With lung cancer coming in as the fifth most common type of cancer diagnosed in New Zealand, but ranking as the leading cause of cancer death, experts are calling for more research to help identify it in its early stages and determine risk factors in non-smokers.

An example of a person with lung cancer, despite having never smoked, is US comedian Kathy Griffin who recently revealed she has been diagnosed with the cancer.

Because the cancer was caught early and is confined to her left lung, the 60-year-old comedian will undergo surgery to remove half of her left lung.

Following her surgery, Griffin is on the mend and keeping fans up-to-date with her recovery.

Griffin isn’t alone either, with a growing number of people receiving a lung cancer diagnosis without ever smoking.

Not just a “smoker’s disease”

Though smoking is one of the largest risk factors for lung cancer, the proportion of those diagnosed with the disease who are “never-smokers” is increasing.

According to Health Navigator New Zealand, one in five New Zealanders who have been diagnosed with the condition were life-long non-smokers.

This increase in the condition has been seen in other countries with a 2017 study of lung cancer patients in US hospitals finding the percentage of never-smokers increased from eight percent in 1990 to 1995, to 14.9 percent from 2011 to 2013.

Surgeon Andrew Kaufman, whose program for never-smokers at Mount Sinai Hospital in New York has treated 3,800 patients in 10 years, said: “Since the early 2000s, we have seen what I think is truly an epidemiological shift in lung cancer.”

“It is well-documented that approximately 20 percent of lung cancer cases that occur in women in the US and nine percent of cases in men, are diagnosed in never-smokers,” he confirmed.

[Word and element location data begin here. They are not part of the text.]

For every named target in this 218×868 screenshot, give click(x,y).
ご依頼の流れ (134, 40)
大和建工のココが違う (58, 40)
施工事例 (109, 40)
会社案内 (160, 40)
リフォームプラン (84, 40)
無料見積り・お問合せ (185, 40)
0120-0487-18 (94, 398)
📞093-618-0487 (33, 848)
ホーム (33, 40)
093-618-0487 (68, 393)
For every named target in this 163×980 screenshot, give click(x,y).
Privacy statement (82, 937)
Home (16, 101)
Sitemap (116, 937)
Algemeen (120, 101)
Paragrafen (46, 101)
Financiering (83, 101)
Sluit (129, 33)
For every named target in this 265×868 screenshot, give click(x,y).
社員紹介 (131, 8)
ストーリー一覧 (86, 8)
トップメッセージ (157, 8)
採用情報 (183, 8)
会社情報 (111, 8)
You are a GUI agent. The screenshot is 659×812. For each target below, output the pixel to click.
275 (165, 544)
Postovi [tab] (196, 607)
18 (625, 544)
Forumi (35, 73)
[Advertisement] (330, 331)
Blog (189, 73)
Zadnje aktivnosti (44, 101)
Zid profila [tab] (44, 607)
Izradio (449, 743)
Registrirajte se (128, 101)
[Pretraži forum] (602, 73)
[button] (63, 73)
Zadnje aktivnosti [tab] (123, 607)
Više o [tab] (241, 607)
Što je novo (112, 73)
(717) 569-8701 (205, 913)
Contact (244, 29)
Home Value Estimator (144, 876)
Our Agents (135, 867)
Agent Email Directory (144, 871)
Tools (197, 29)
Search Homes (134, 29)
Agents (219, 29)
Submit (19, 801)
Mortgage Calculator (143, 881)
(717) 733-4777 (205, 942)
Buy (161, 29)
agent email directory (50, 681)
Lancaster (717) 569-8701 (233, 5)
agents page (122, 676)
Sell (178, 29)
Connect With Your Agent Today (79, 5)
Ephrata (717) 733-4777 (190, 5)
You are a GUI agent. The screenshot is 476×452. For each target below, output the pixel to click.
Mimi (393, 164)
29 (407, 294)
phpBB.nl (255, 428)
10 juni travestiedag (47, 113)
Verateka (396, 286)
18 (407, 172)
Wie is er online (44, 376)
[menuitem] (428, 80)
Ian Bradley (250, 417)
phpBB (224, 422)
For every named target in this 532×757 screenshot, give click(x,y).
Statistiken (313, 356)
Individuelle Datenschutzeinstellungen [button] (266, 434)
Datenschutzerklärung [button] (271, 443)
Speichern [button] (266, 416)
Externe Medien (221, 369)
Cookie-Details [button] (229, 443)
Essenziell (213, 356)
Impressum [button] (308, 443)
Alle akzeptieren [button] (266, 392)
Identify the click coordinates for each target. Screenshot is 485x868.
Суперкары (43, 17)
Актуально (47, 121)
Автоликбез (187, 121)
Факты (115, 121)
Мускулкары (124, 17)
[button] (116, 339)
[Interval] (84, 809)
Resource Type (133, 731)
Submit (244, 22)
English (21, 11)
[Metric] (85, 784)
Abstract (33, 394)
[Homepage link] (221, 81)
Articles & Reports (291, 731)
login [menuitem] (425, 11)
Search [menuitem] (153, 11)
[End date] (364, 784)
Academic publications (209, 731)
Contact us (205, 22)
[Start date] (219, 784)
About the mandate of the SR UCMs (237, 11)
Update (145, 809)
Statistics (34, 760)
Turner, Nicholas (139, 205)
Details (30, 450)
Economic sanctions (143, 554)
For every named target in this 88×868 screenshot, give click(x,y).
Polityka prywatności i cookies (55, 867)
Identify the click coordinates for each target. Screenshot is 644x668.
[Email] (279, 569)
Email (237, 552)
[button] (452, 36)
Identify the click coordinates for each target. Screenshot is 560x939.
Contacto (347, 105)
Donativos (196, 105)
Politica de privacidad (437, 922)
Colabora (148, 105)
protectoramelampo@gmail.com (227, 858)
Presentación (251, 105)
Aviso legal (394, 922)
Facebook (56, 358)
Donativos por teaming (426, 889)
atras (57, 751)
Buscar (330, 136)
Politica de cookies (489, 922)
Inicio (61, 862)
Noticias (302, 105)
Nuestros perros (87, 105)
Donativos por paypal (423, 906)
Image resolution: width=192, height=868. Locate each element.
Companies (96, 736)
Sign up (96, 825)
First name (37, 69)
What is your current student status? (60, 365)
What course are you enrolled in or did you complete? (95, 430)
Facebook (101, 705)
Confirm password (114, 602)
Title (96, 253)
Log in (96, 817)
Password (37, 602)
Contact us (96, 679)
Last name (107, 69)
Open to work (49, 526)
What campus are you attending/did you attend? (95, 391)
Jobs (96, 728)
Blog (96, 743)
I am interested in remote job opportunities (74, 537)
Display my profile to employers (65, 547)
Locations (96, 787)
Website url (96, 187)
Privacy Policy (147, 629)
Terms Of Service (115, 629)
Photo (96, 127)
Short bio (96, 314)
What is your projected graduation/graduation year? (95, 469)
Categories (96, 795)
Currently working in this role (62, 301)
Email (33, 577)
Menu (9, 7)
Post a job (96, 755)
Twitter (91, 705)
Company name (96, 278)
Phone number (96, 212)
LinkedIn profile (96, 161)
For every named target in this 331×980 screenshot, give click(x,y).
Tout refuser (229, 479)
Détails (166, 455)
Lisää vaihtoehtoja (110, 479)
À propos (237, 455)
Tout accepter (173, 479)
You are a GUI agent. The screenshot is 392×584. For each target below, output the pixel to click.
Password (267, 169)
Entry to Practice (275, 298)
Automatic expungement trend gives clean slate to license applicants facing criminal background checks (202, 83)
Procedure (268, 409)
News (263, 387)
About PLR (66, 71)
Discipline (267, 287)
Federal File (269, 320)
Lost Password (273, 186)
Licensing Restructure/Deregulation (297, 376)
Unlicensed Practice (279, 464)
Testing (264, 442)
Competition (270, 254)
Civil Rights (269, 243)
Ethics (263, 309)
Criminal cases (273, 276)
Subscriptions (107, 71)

However, the reasons why more people are being diagnosed without smoking is not well known.

More research is needed

Dr Marianne Weber, a senior research fellow at the Daffodil Centre, is overseeing a new study to identify potential risk factors for those who don’t smoke.

By poring over two large population studies in Australia and China, the researchers are looking to link lung cancer to factors such as diet, lifestyle, and household air pollution.

“If we can highlight a risk profile for someone who might go on to develop lung cancer when they’re a non-smoker, that would be ideal,” Dr Weber said.

So far, cancer doctors have found one group of people who are more at risk: women.

Worldwide, half of female lung cancer patients have never smoked, while only 15 percent of male lung cancer patients are never-smokers.

Josephine Feliciano, an oncologist at Johns Hopkins University School of Medicine, said that, beyond sex, “nothing stands out as a single large risk factor” for lung cancer in non-smokers.

“But air pollution, radon, family history of lung cancer, [and] genetic predispositions [all play a role],” Feliciano said.

Additionally, chronic lung infections and lung diseases such as chronic obstructive pulmonary disorder (COPD) seems to increase the risk of diagnosis.

“Of all the patients that present with the disease, the current survival rate is only about 17 percent,” said Dr Stirling, a senior respiratory specialist at The Alfred Hospital and leader of the Victorian Lung Cancer Registry.

“For patients with stage four disease the median survival, so that’s the time at which 50 percent of patients will succumb to the disease, is somewhere between seven and 12 months.”